No, it doesn’t affect Sony Pictures Entertainment. But now parent company Sony will form two new business groups: the Networked Products & Services Group, which will include Sony Computer Entertainment, as well as its PC and mobile devices businesses; and the New Consumer Products Group, which will include televisions, digital cameras and camcorders. Today’s eorganization comes after Sony posted record losses of $2.7 billion this year. Tell me, how does Sir Howard hang onto his job, especially after the PlayStation 3 screw-up? Some top execs are being reshuffled. But Stringer, the chairman/CEO, is giving himself the added title of president. I guess the position of “King” is still held by Akio Morita’s ghost.
Editor-in-Chief Nikki Finke - tip her here.
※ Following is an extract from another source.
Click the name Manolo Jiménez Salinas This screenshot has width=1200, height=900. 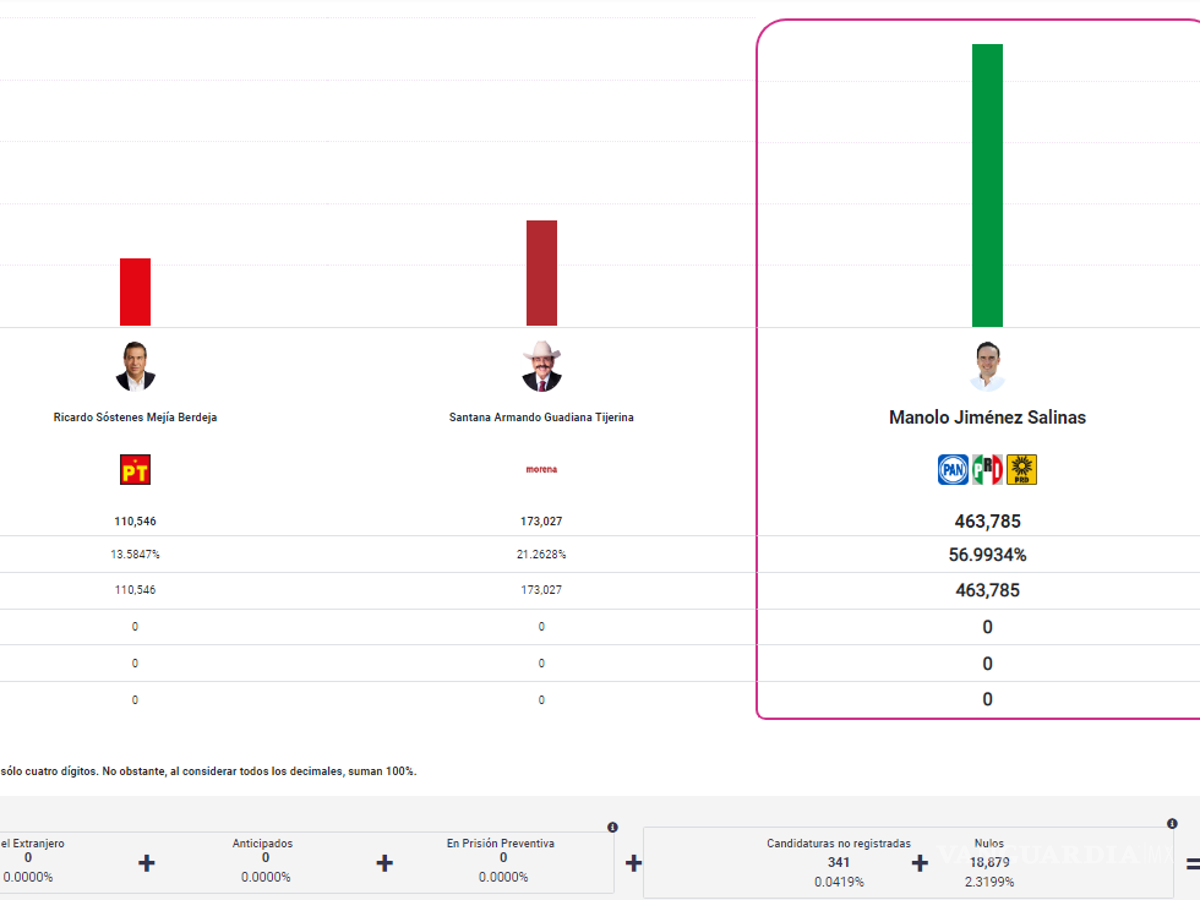[987, 417]
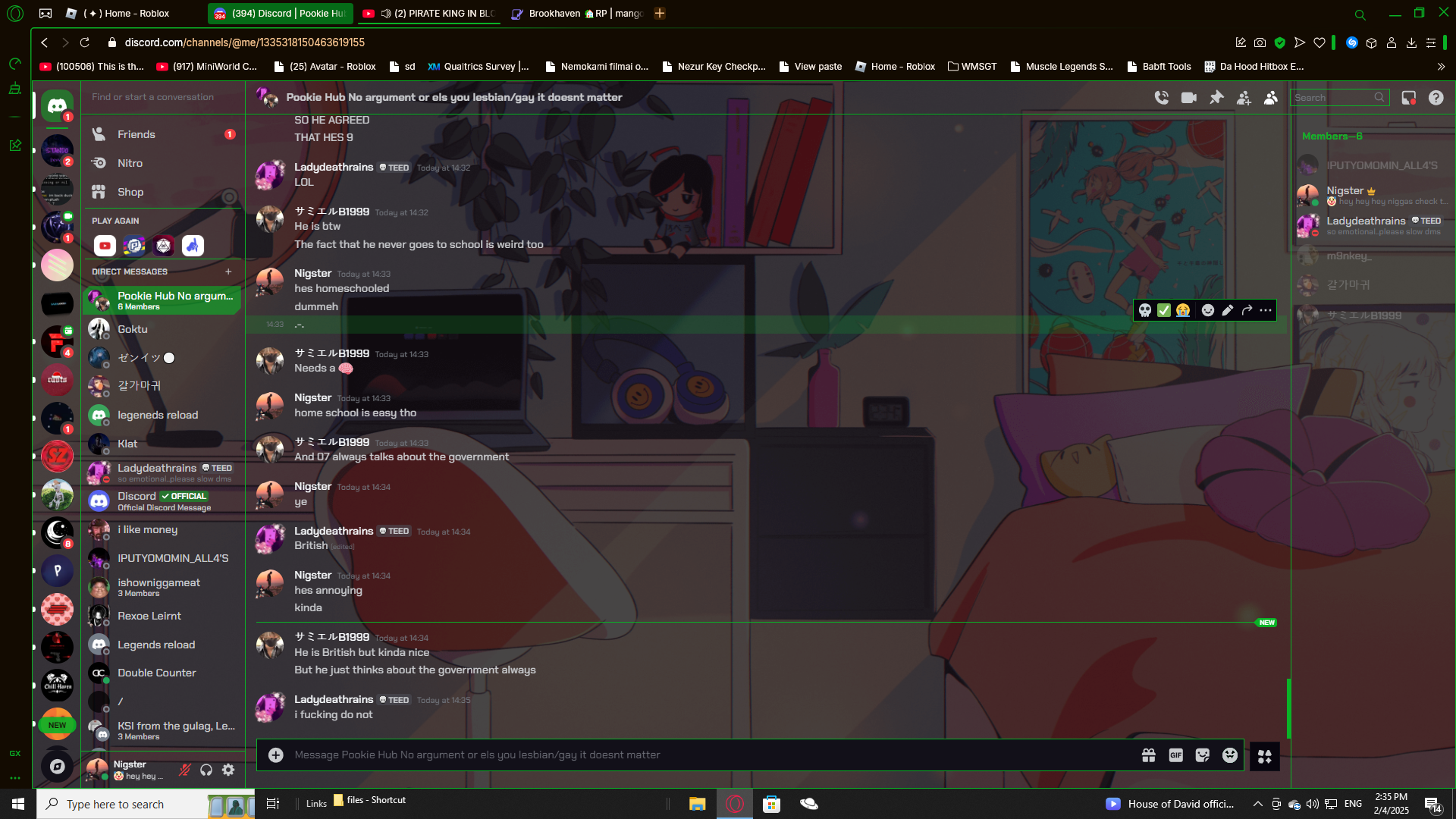1456x819 pixels.
Task: Send a gift with gift icon
Action: (x=1148, y=755)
He should take a long hard look at the television division. There is a tremendous amount of dead weight – especially in Marketing. Run by a moron.
Hi Nikki,
I assume you’re not much of a games player, but the PS3 isn’t thought of as a definitive screw-up yet!
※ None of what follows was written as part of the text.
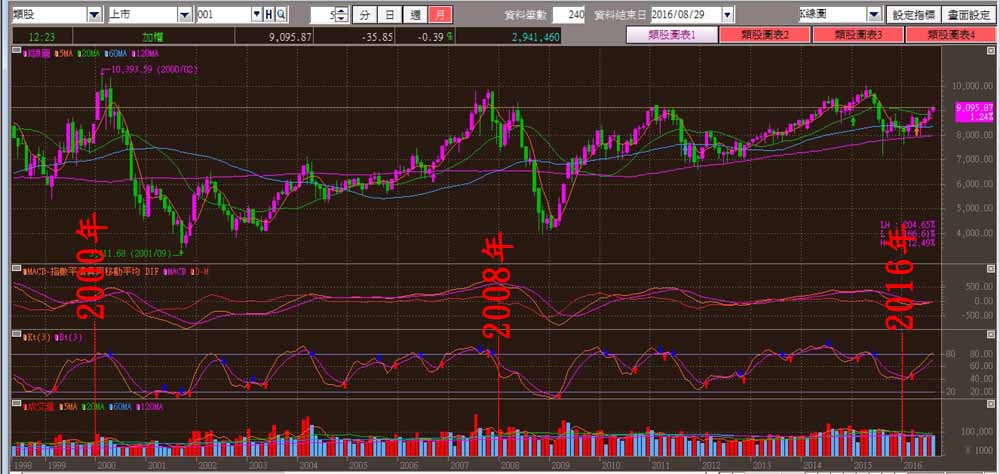Screen dimensions: 1000x474
Task: Open the 類股圖表4 tab
Action: click(x=951, y=35)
Not a fanboy, but its starting to gain momentum with its own 1st-party titles, plus has multiple revenue streams.
Also, he won’t get called out on that loss, as all the consumer electronics companies of Asia are also suffering, plus it’s still re-organising.
Kind regards,
Shakir Razak
Sir Howard sold the studios a bill-of-goods about how PS3 was going to be the “Trojan Horse” for Blu-ray. Had we only known… Now the reality sets in that Blu-ray is at best a interim technology, unlikely to every achieve anywhere near the consumer adoption needed. He was smooth. We were duped.
No offense. You were not “duped” — the industry behaved in a patently idiotic way.
The studios assumed that the PS2 was behind the success of DVD rather than the reverse — not smart.
Second, while there are any number of Blu-Ray lovers out there who will sight technical statistics as proof that it is the better piece of tech, the truth is that HD-DVD was the superior system at time of release. Not better, per se, but superior — in the same way that iTunes is not “better” than SACD but still superior in terms of cost, availability, usability, and price to performance.
Had iTunes been shut out. Music would be dead. SACD would have killed it off.
Any real analysis of the situation would have borne out that PS3 was both late to the next-gen console race, unduly conflated into statistics of total Blu-Ray player numbers — a game system and a set top box are not the same thing — and hideously over-priced both in and of itself and in terms of total licensing requirements.
This was not tough.
BTW,
I really like the PS3. I think it is a load of fun. It was just no reason to throw away HD-DVD which had the price point and feature set (at launch) capable of extending optical media for a few more precious years.